Provided passage:
-- -- --
# one thing you would change about your v?



## barrel browner (Jul 30, 2009)

My hubby and I were reminiscing over the last nine months on how quick the time has passed since bringing our little (not any more) V home. Our 'baby' girl will turn one on the 25th May. We could help but recall all the highs and lows the laughs and tears and the overwhelming love you have for them.They truly become part of the family more so than any other dog I have been privileged to own. ....................

If there was one thing you would/could change about your V what would it be?...


----------



## doglover (Aug 4, 2009)

I wish Clyde would lay down, just like once a day for like 20 minutes. He is 10 months and has never layed down... unless I put him in his kennel. Everyone talks about the enegry level but I still think I am dealing with a crazier than normal V...ADD of Vizslas if you will. Still love him though...at least I will be pleasently suprised if I ever decide to do this to myself again. Thanks for asking. Anna


----------



## Crazy Kian (Aug 10, 2009)

Nothing major comes to mind. I personally feel he is the way he is because of us and he can't help it. All in all he is a great dog, except when he will not listen, but even that is getting better.
So, if I had to choose one thing, it would be that he learn to lie down in the bed we bought for him. I would like to have him lie/sleep in that at night instead of his crate. Now he just attacks it and tries to shake the living bejeezus out of it ;D.... one day he'll understand :


----------



## barrel browner (Jul 30, 2009)

thanks for your replies guys .... I am probably goin to upset you both as Purdey seems the total opposite of both your V's.....As I type this Purdey is sleepin upside down in her night bed still snoozing ( she's tired only been asleep 10 hours!) and apart from 10/20 mins of that typical V tearing round the garden and the velcroness of her I would say thats the only similarities she has of the breed!!!!!! 

But having said that she's gorgeous,clever,loyal,loving,mad as a hatter (just like me!)and much much more but the one thing I would change FOR HER is to give her more confidence...Purdey is a very nervous girl who at the moment is seeing a dog behaviourist (who is also our trainer so has know Purdey from 10 weeks)...

So if I could Change anything for my soon to be birthday girl it would be that she could have a stress free life and not to feel scared ever again


----------



## Mercutio (Jan 18, 2010)

I have thought about this a lot over the last two and a bit years : At different times I've said "if he would just..... then he'd be perfect"

What I'd really like is for Merc not to react to people he doesn't like with a big woof. I can live with the excess energy, with the insistence on cuddles, with the love of rolling in disgusting, unidentifiable things but I would like to be able to take him out in public with confidence.
-- -- --
Material supplied:
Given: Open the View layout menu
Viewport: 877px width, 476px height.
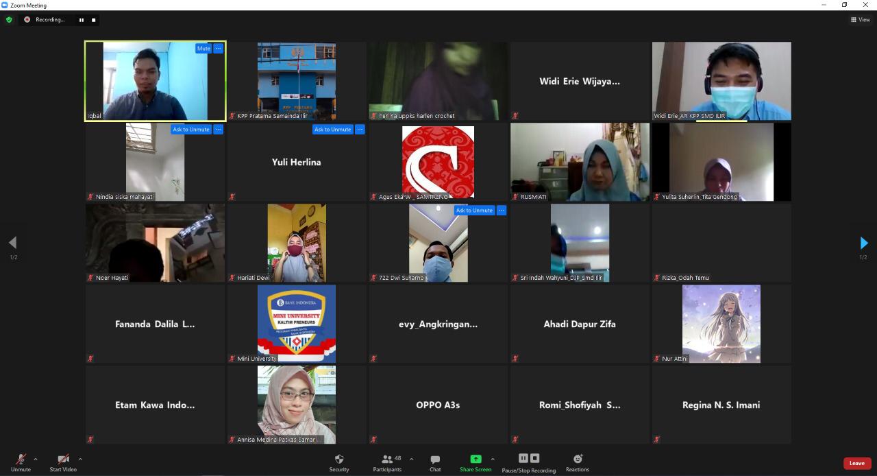Looking at the screenshot, I should [860, 20].

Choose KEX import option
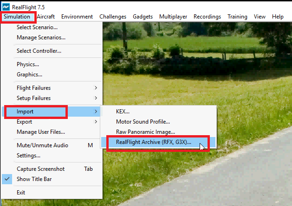coord(123,112)
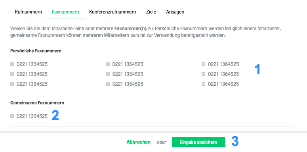The image size is (307, 152).
Task: Tick the second-row checkbox in the left column
Action: 12,74
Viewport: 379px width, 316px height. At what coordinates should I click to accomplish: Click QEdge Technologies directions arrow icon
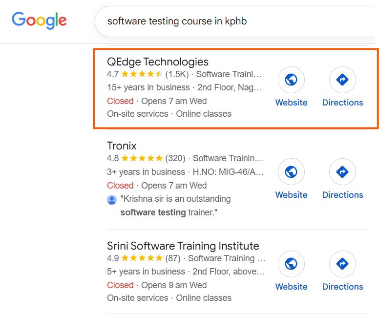point(342,80)
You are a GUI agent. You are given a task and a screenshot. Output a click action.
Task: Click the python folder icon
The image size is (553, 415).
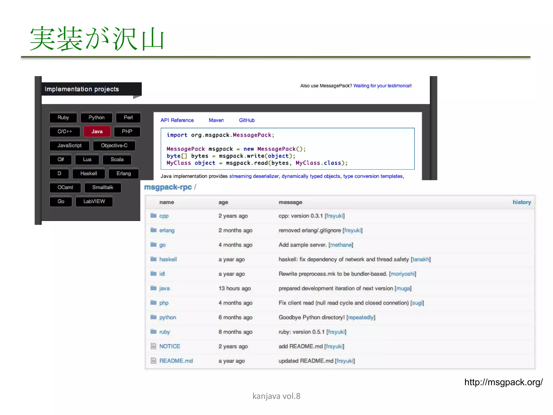pyautogui.click(x=153, y=317)
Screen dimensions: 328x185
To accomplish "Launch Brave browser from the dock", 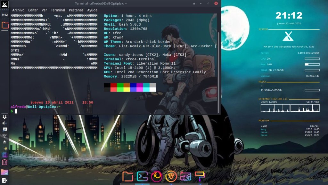I will [x=171, y=176].
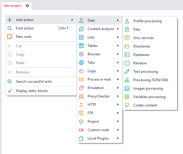
Task: Toggle the Display static blocks checkmark
Action: coord(10,91)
-- -- --
Requirements:
Please revise the stretch of the Vizsla thread from "# one thing" through "to own. ....................", replacing "hubby" with "husband". These records come from a separate source.

Result:
# one thing you would change about your v?



## barrel browner (Jul 30, 2009)

My husband and I were reminiscing over the last nine months on how quick the time has passed since bringing our little (not any more) V home. Our 'baby' girl will turn one on the 25th May. We could help but recall all the highs and lows the laughs and tears and the overwhelming love you have for them.They truly become part of the family more so than any other dog I have been privileged to own. ....................